BP has embarked on an ambitious plan to modernize and transform using digital technologies to drive efficiency, effectiveness and new business models. As the Operational IS Lead, you will be responsible for delivering information security and risk activities for Operational Security Management. Using advanced technical capabilities, you will lead changes to security processes and procedures, review complex security issues and oversee security solutions from identification to implementation.
You will see that we follow policies, standards and best practices and provide technical expertise to internal and external stakeholders. It's a chance to operate in a dynamic and delivery-focused environment, with the resources of one of the world's most forward-thinking IT departments and leading IT vendors at your fingertips.
Technology Risk and Controls experience spread across major ERP applications covering IT control framework design and testing, Security design and assessment, SOX reviews/testing, GRC Platform design and implementation, Segregation of duties and business controls framework testing/review.
Sound knowledge on IAM tools, RPA (UI Path) design and build, Data Analytics, cloud environment and SAAS services and model.
Must have prior understanding around the importance of security and compliance concepts.
Must have deep knowledge how Application Security and Compliance demands can be technically fulfilled.
Excellent blend of business analytical skills with functional and technical knowledge
Good Understanding of Legal & Regulatory Frameworks like SOX, PCI-DSS, GDPR and their impact on Data Privacy and Financial Integrity of Application Platforms.
Solid Technical Understanding of GRC Platform Vendor's like SAP, SNOW, MetricStream Etc.Team:
You will provide advanced technical expertise to support information security and risk activities specific to your specialism. This could involve designing and developing security solutions to work across BP IT environments that are consistent with current policy; running investigations and incident response processes and providing a consistent response to cyber-based malicious activity; and acting as an interface with various teams dealing with information security in their segment/functions etc. You will drive the implementation and application of relevant operating processes and procedures, and ensure all activities follow relevant standards. You will also manage outreach for the CTU including secondments into the team.

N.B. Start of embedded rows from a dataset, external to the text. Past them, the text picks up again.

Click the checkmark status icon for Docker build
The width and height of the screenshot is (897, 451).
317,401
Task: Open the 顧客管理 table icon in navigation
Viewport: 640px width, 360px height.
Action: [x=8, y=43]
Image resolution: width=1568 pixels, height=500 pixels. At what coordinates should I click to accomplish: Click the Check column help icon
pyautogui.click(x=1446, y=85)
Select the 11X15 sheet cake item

You will develop and maintain relationships with stakeholders, delivering advanced technical knowledge to support project delivery, collaboratively identify key challenges and ensure that security solutions protect BP against cyber risks. A senior professional, you will provide informal mentoring/training to junior members of the team. You will also work across CTU and other teams to align and optimize activities and provide backup as necessary for incidents and projects. We'll expect you to track ordering process for solutions and align with yearly budget by working with finance support.
You will build awareness of internal and external technology developments, managing the delivery of process and system improvements, identifying and implementing continuous improvement plans for the specialism and ensuring best practice is shared across the team.
Safety and Compliance:
The safety of our people and customers is our highest priority. We will champion a culture of operational safety and ensure our architectures, designs and processes enhance and improve our digital security.

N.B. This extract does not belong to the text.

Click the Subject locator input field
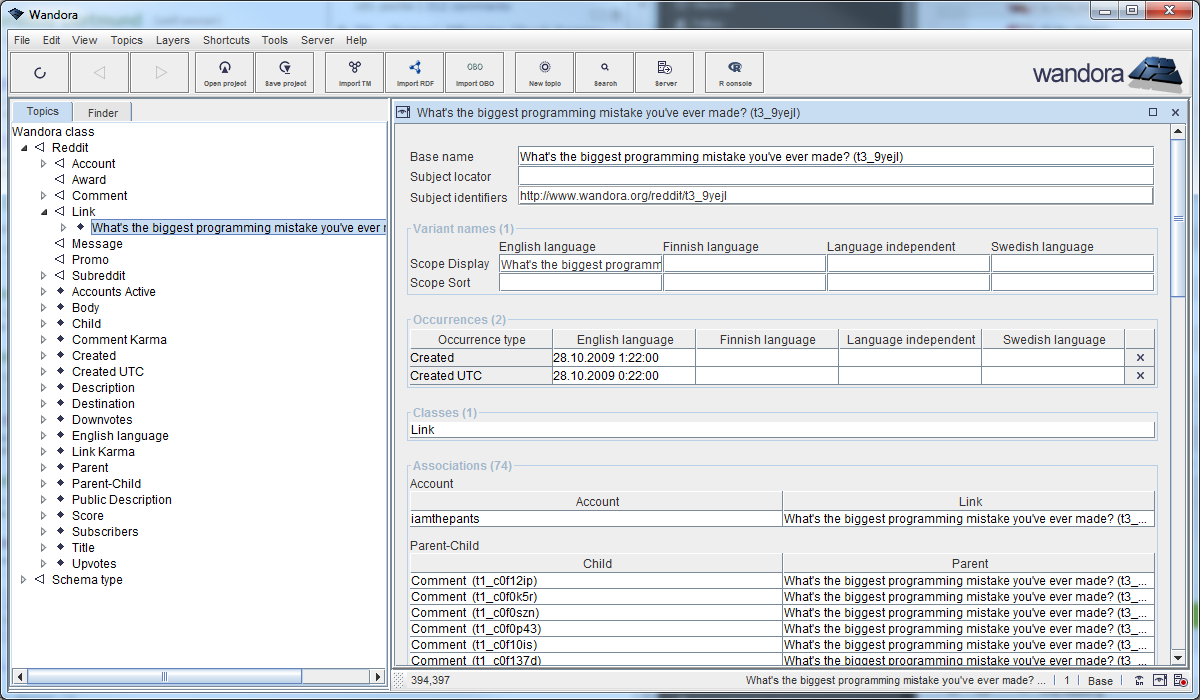 click(835, 176)
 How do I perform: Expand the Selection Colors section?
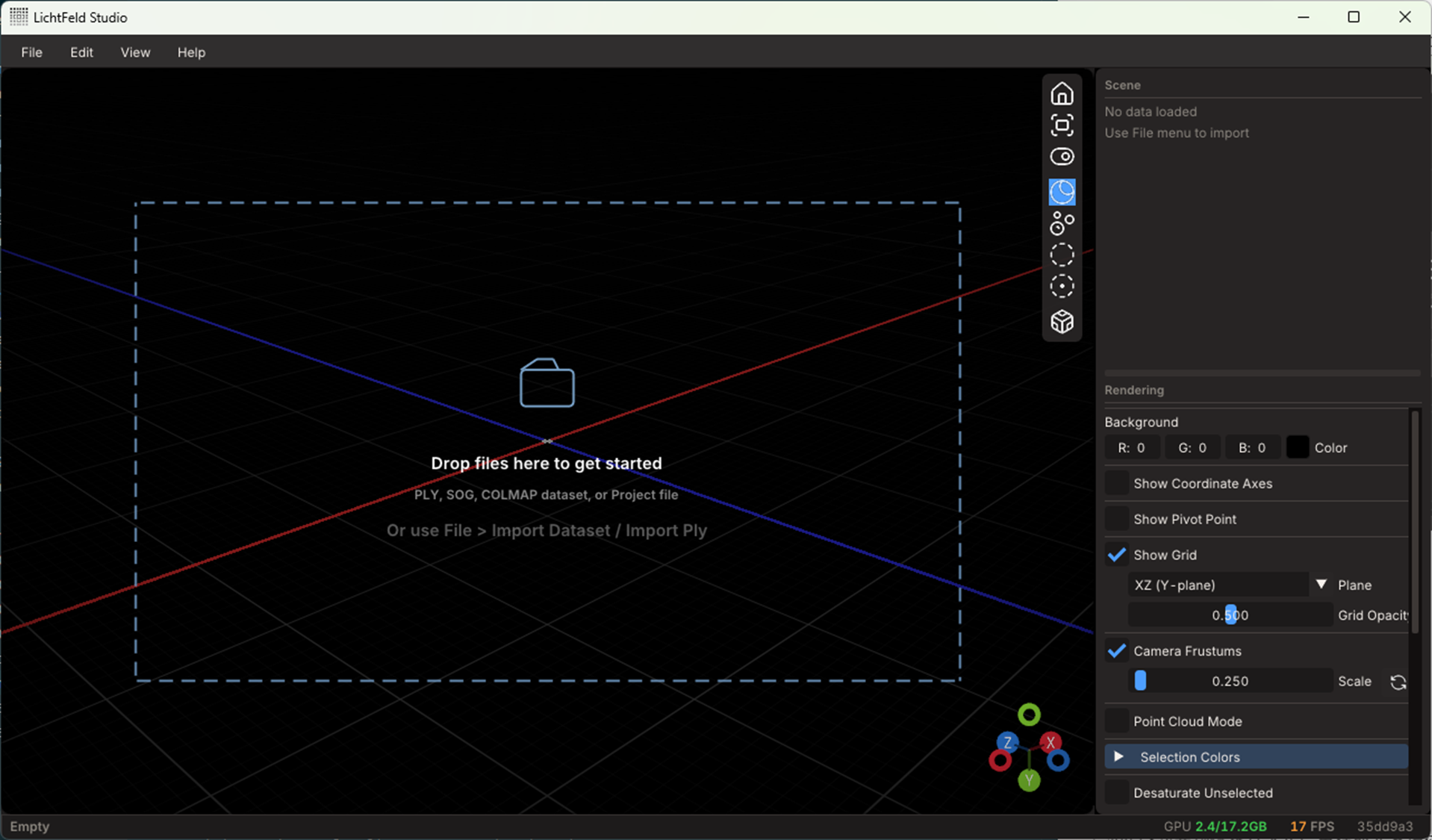(x=1118, y=756)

- You'll have a tertiary level education and/or equivalent relevant work experience.
- You have significant experience in either an internal or external information Security Engineering role with , or similar.
- You are considered a subject matter expert pride yourself on having advanced technical knowledge and experience in delivering security solutions, providing technical advice and overseeing security processes for the specialism.
- You have a great experience in stakeholder management.
- You empower people at all times - encouraging positive team morale and ensuring that every team member with expertise has the power to make decisions, at the lowest possible level.
- You always get the basics right, from quality development conversations to recognition and ongoing performance feedback. You can develop, coach, mentor and inspire others.
- You comply with BP's Code of Conduct and ensure your team does too. You also demonstrate strong leadership of BP's Leadership Expectations and Values & Behaviours.
- You create an environment where people listen and can speak openly about the good, the bad, and the ugly, so that everyone can understand and learn.
- Within your team(s) you notice morale and works to positively influence this.
- You embrace a culture of change and agility, evolving continuously, adapting to our changing world.
- You are an effective team player, naturally looking beyond your own area/organizational boundaries to consider the bigger picture and/or perspective of others, and build trust-based relationships with leaders and employees across IT&S and BP.
- You are self-aware and seek input from others on your impact and effectiveness.
- You must have an external accreditation - recognized by the IT&S Information Security Profession (e.g. CISM, GICSP, CISSP, M.Inst.ISP). We expect you to hold this accreditation within 12 months of taking up the role.
- We also find it desirable if you have an alternative accreditation in GRC Platforms Technologies like SAP, SNOW etc.